It Shouldn’t Be So Hard to Make a Comedy About Despicable Billionaires
(Bloomberg Businessweek) -- It’s never clear if Greed, the story of the rise and fall of an English fast-fashion billionaire, is intended as satire or moral parable. It’s certainly got some superb comedic actors: Steve Coogan plays arch-capitalist Sir Richard McCreadie; Isla Fisher plays his (amicably separated) ex-wife, Samantha; and David Mitchell, best known as the co-star of the British series Peep Show, plays Nick, a hack McCreadie has enlisted to write his biography.

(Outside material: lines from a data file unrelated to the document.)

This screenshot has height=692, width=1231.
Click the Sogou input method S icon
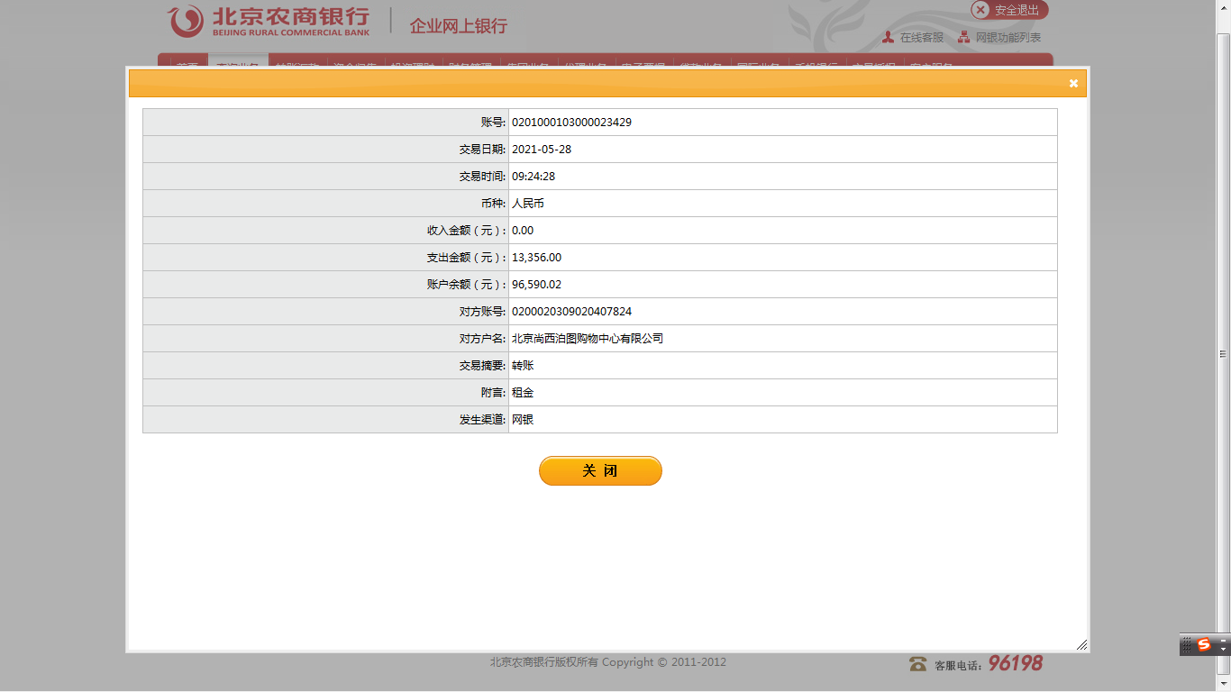(x=1204, y=644)
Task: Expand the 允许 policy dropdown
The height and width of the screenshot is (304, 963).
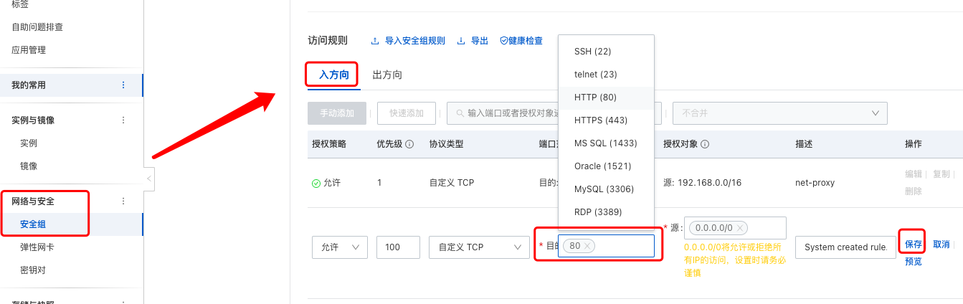Action: coord(340,247)
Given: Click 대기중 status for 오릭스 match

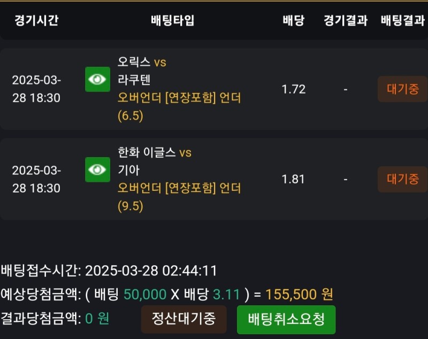Looking at the screenshot, I should [x=402, y=89].
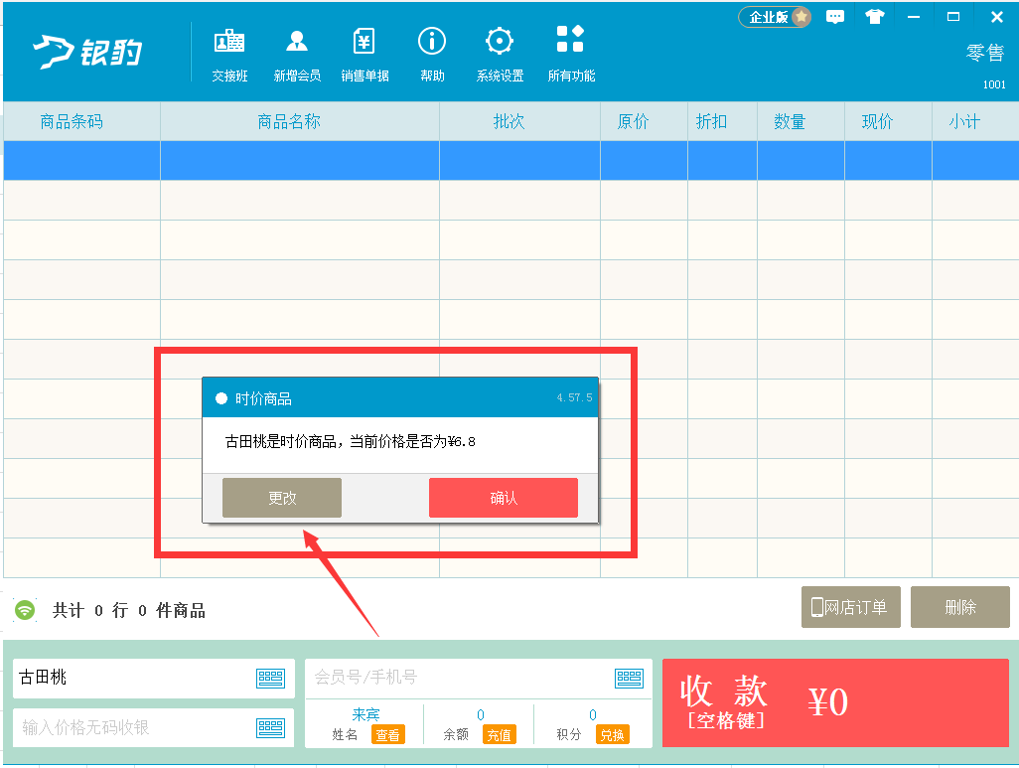Open keypad icon in price input field
Screen dimensions: 1019x768
[x=270, y=727]
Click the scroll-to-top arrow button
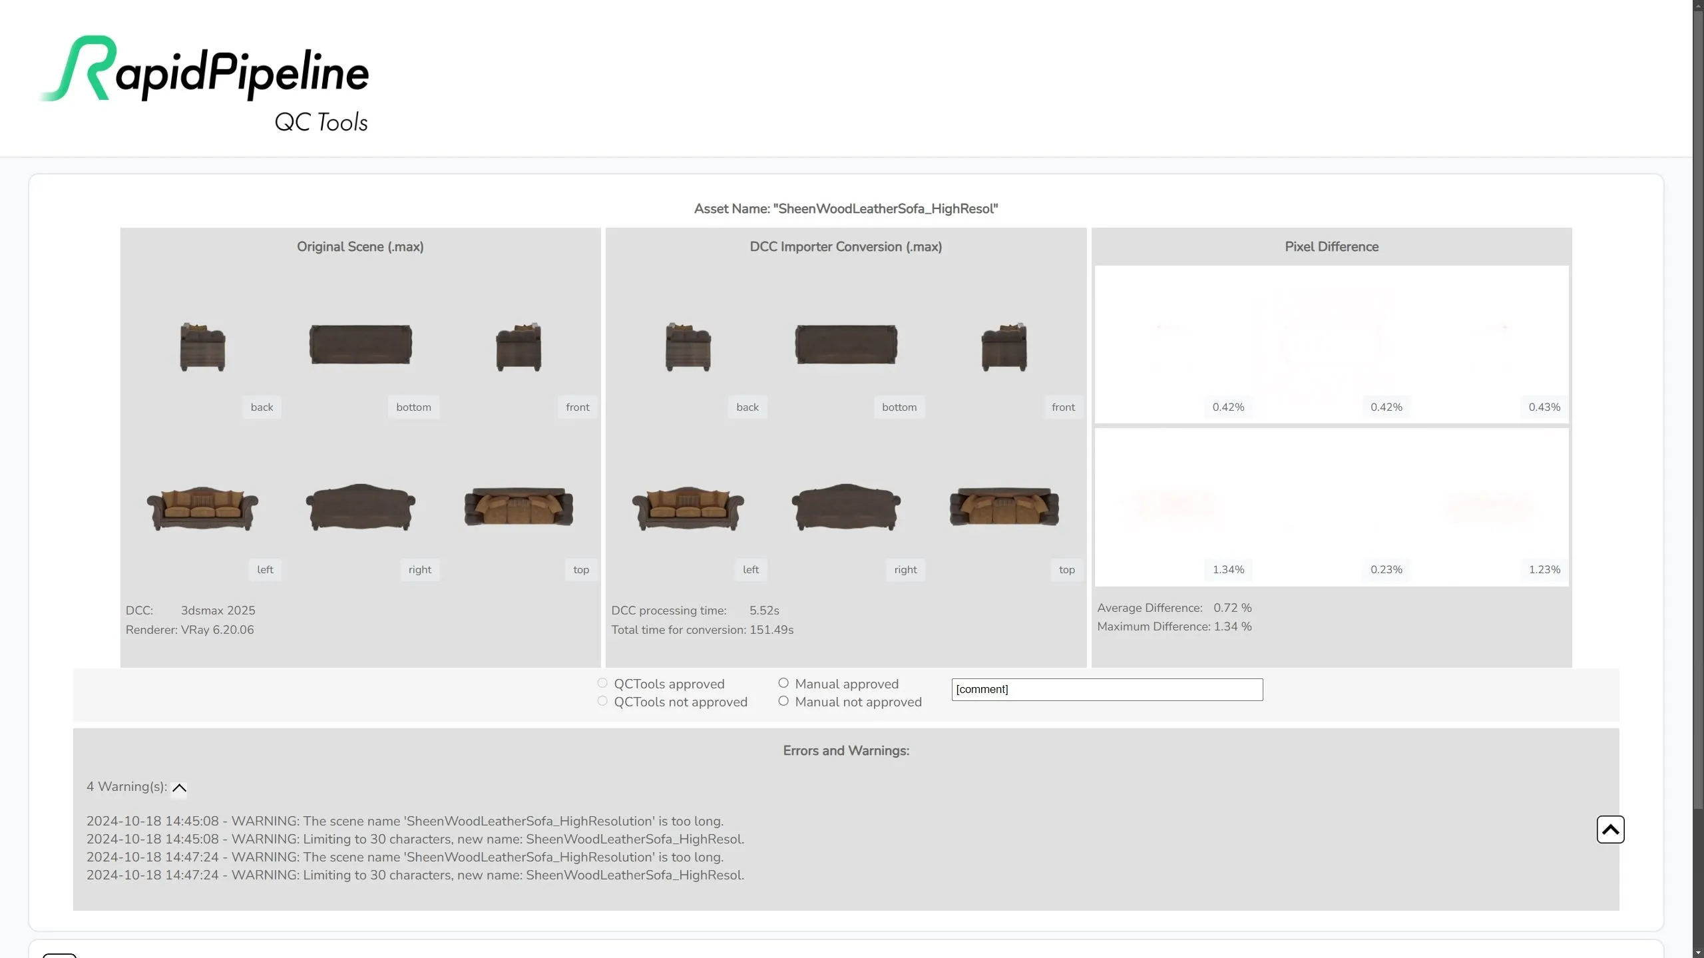1704x958 pixels. 1609,829
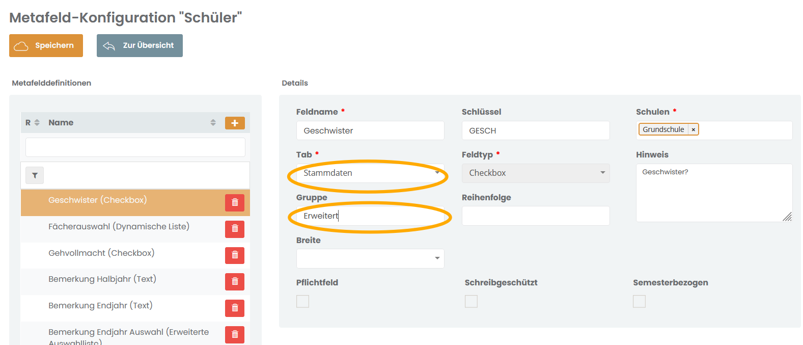This screenshot has width=803, height=345.
Task: Click the filter funnel icon
Action: point(35,175)
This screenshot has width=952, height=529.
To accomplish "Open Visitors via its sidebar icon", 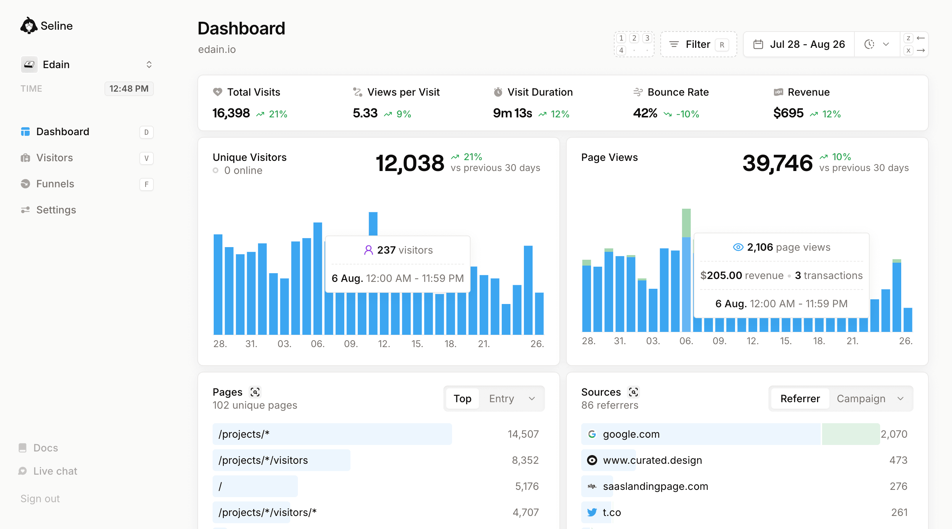I will click(25, 158).
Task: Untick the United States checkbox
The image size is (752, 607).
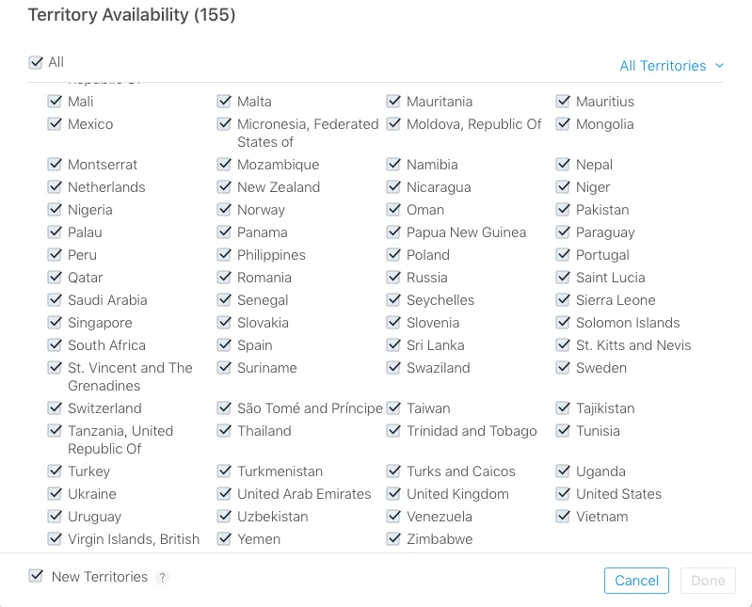Action: click(563, 494)
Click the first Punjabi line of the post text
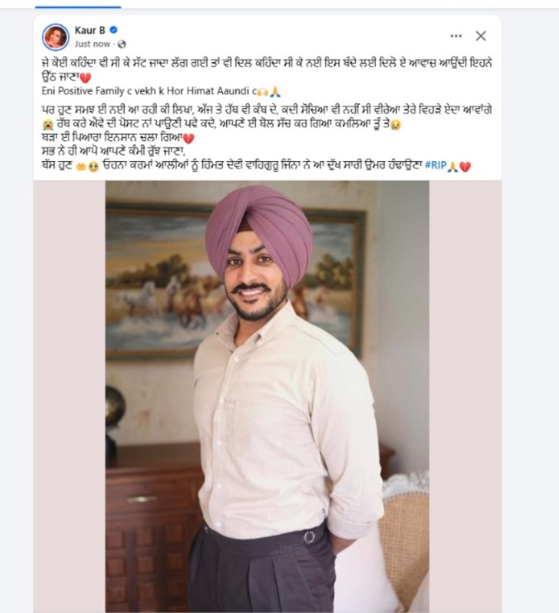This screenshot has width=559, height=613. (x=267, y=63)
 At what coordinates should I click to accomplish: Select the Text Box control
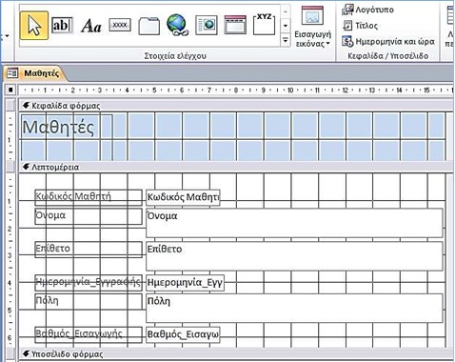click(62, 25)
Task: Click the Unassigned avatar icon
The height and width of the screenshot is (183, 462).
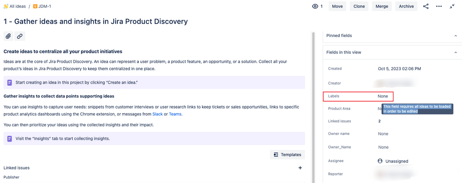Action: click(380, 161)
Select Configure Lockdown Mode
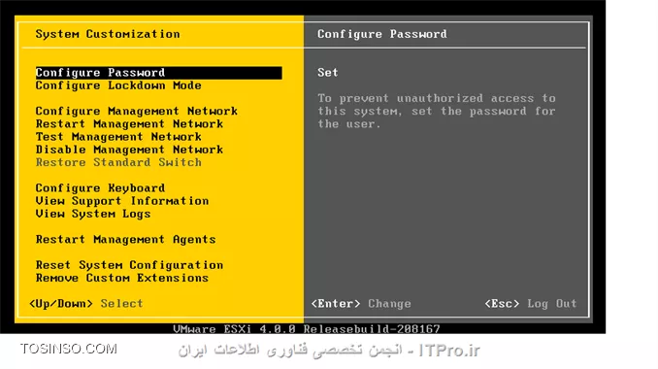The image size is (658, 369). click(x=118, y=85)
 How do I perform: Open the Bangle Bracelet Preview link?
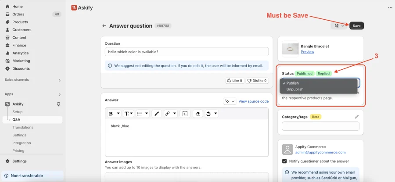point(307,52)
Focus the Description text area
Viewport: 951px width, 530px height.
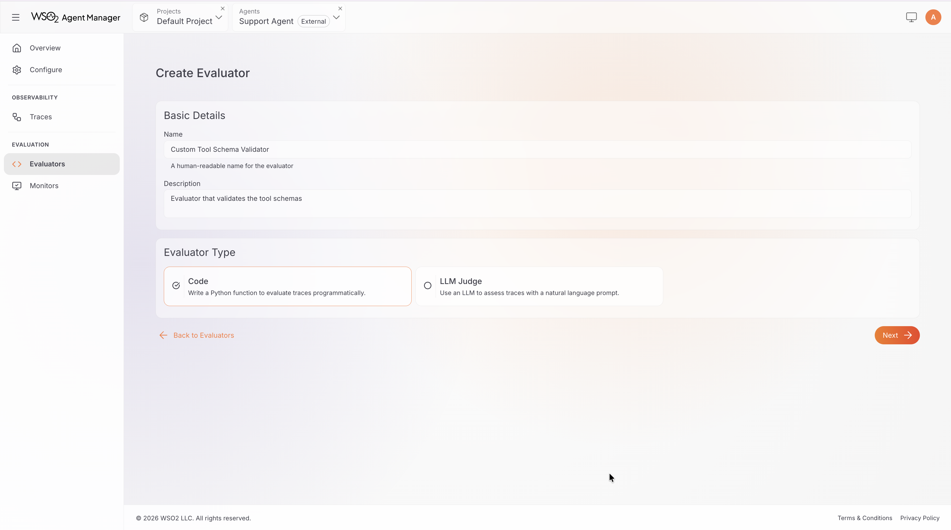pos(537,204)
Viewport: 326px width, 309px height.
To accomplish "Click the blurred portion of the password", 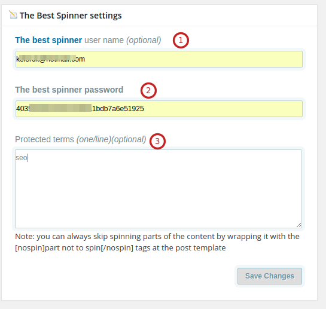I will pos(60,108).
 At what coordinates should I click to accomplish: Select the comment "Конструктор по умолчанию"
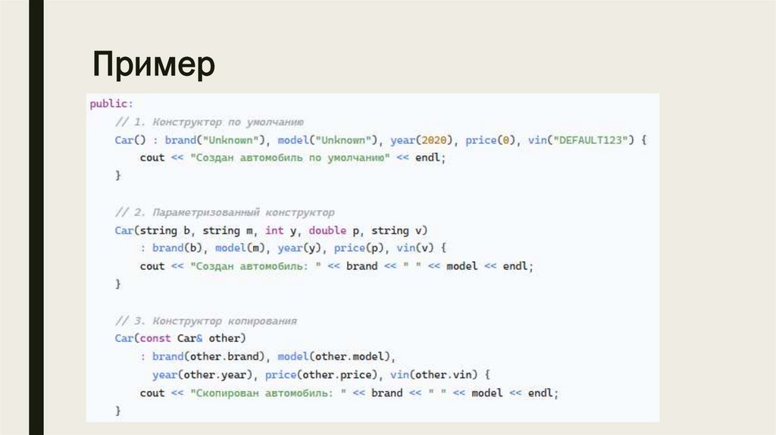pos(228,121)
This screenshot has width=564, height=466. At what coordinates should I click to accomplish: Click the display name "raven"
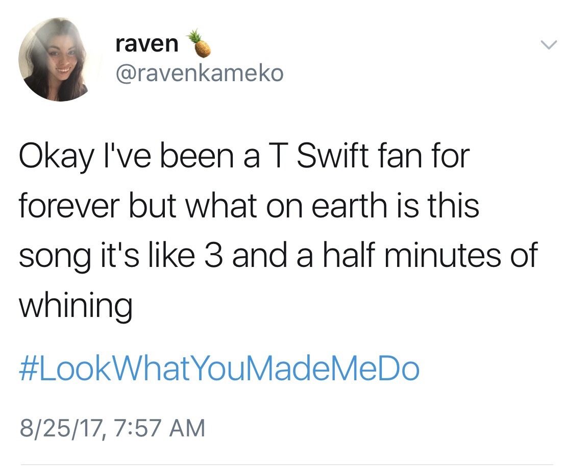point(146,44)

The setup for a sendup is there, too. The movie, which will hit theaters on Feb. 28, opens as McCreadie and his entourage prepare a Roman bacchanal-themed birthday party on the Greek island of Mykonos: There’s harried staff, a callous attempt to remove some Syrian refugees camped on a public beach (“They’re refugees—they can find refuge somewhere that isn’t smack bang in the middle of our f---ing view”), and a plywood Roman amphitheater that’s intended for some sort of gladiatorial performance with a live lion. Looming over the proceedings is a recent parliamentary inquiry into McCreadie’s business that’s tarnished his reputation.
What could go wrong?
To find out, viewers have to wait while the movie, directed by Michael Winterbottom and running a quick 104 minutes, lavishes time on its ostensible villain’s origin story. After being removed from a posh public school, the hardworking young McCreadie, played by Jamie Blackley, crisscrosses the globe as he founds a series of clothing companies whose profits are built on cheap labor.
McCreadie visits several Sri Lankan sweatshops, pitting one owner against another until he squeezes out the best deal possible. “If the price goes down, the factory still has to make money,” explains the daughter of one such worker. “So what happens? The workers have to work faster.”
Gradually we learn that McCreadie, though fabulously rich, has not been fabulously successful; instead, his modus operandi is to start or acquire a company, saddle it with debt, extract as much money as he can from the operation, and then let it go bankrupt.
There’s a reason the character sounds like someone you’ve heard of. According to the filmmakers, McCreadie was inspired by Philip Green, the billionaire who oversaw the collapse of fashion retailer BHS. (Green owned BHS for 15 years, then sold it for £1 the year before it went under; 11,000 people lost their jobs.) But McCreadie’s playbook could be taken directly from any one of dozens of private equity firms that have subjected companies, including Toys R Us, Fairway Market, and Claire’s Stores, to corporate pillaging.
Coogan, who often appears in flashbacks in front of the parliamentary committee wearing a power suit and fake teeth, is unnervingly good at humanizing what could be a two-dimensional character: He’s not a bad person, he argues to the committee, he’s just doing well in a system that’s designed to punish the many for the benefit of the few. “I pay what I have to [in taxes] and no more, because I’m not stupid,” he says. “If you want to chase people avoiding tax, why don’t you go after the big boys? Look at Apple, look at Amazon, Starbucks. Why are you chasing me?”
And where, through all of this, are the laughs? It’s an increasingly unanswerable question as the movie stutters to a close. The danger of all these flashbacks, it turns out, is that they drain any narrative momentum. All the air has left the film well before McCreadie’s birthday party spirals joylessly out of control and ends in gruesome fashion.
Without the humor, we’re left to reckon with Greed’s victims—the refugees tricked into working as handymen at the party, his hapless employees, the women in his sweatshops. We watch one such laborer, who happens to be the mother of a member of McCreadie’s entourage, as she falls ill, gets fired, and then dies in a horrible accident. Because the film toggles unsteadily between these people’s suffering and McCreadie’s theatrics, neither manages to make an impact.
To be fair, Greed always faced an uphill battle. Wealth porn has so completely replaced real pornography in contemporary cinema that it’s difficult for a filmmaker to linger on the yachts, planes, and mansions of the very rich and still expect audiences to get offended. Indeed, cannier directors than Winterbottom have tried to turn viewers against excess and failed. In 1987, Oliver Stone made Wall Street as a scathing indictment of the financial industry and ended up delivering an infomercial for Goldman Sachs.
More than 30 years later, greed is still good, at least from the perspective of people trying to sell films, and maybe that’s the takeaway of Greed, too. “It must be costing a fortune,” McCreadie’s mother says of his birthday party. “It is,” McCreadie replies. “And that’s the point.”